* **Given information**:
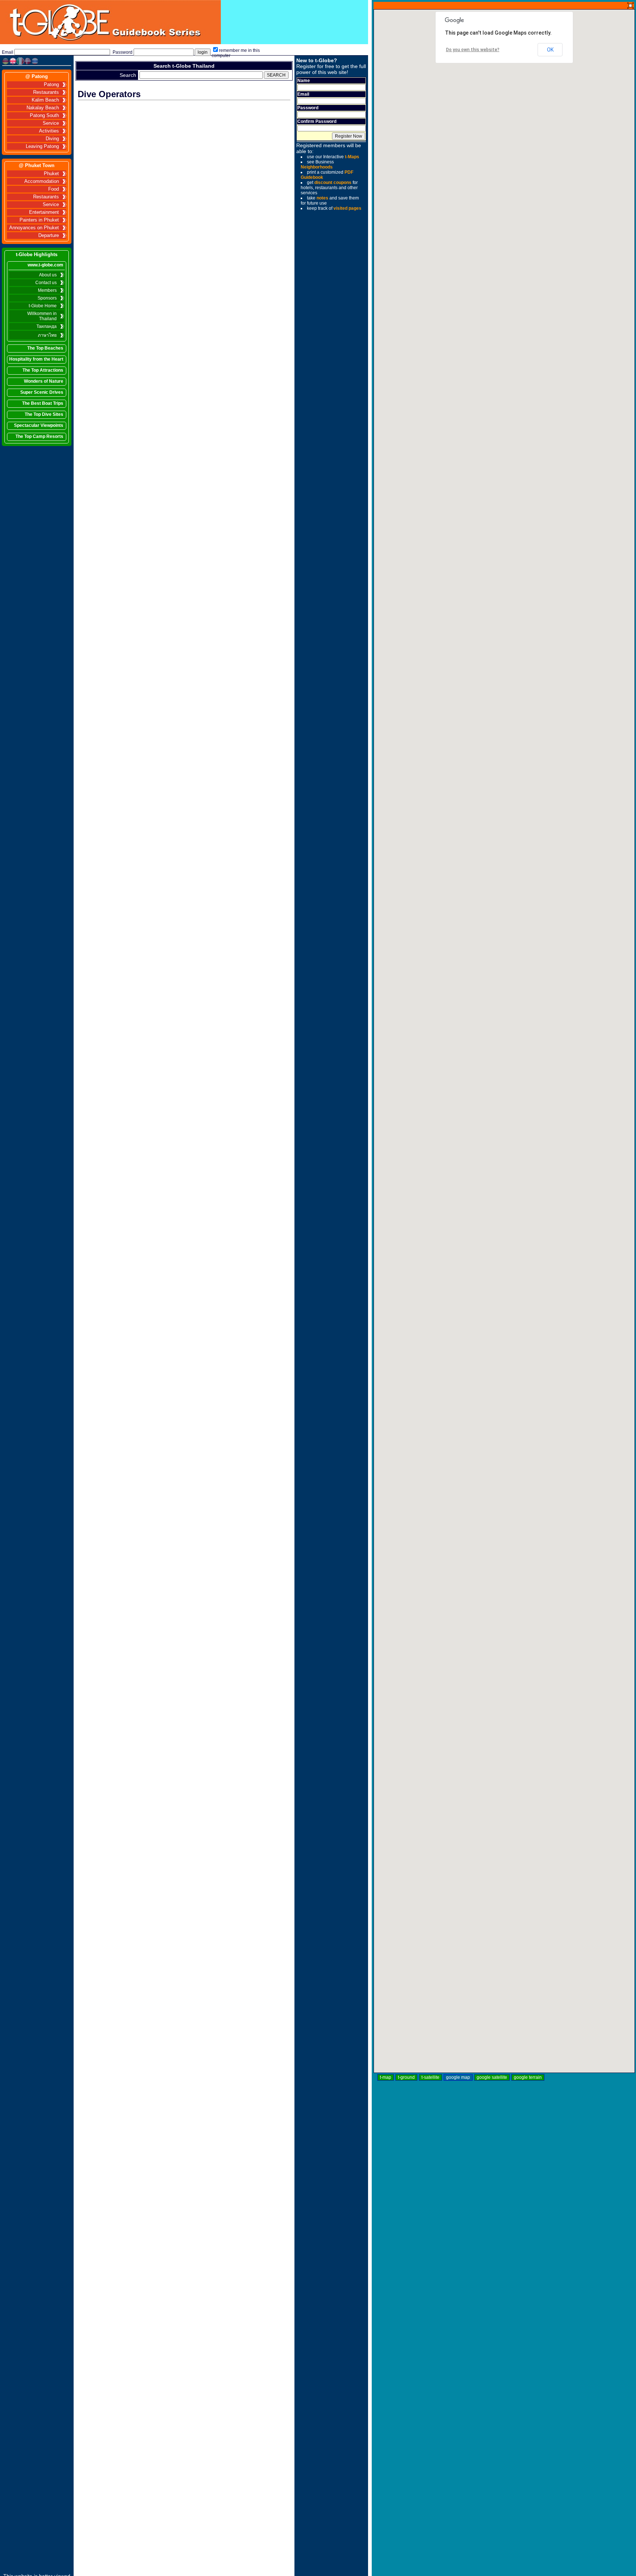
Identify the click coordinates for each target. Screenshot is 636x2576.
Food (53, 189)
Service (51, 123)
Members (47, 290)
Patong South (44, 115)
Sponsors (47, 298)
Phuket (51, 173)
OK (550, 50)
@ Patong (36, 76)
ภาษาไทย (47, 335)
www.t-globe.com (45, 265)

* **What you have to do**: Every line above has to be output exactly; the pictures must be dropped.

* **Result for this exercise**:
Identify the click coordinates for each target. Screenshot is 636x2576.
Food (53, 189)
Service (51, 123)
Members (47, 290)
Patong South (44, 115)
Sponsors (47, 298)
Phuket (51, 173)
OK (550, 50)
@ Patong (36, 76)
ภาษาไทย (47, 335)
www.t-globe.com (45, 265)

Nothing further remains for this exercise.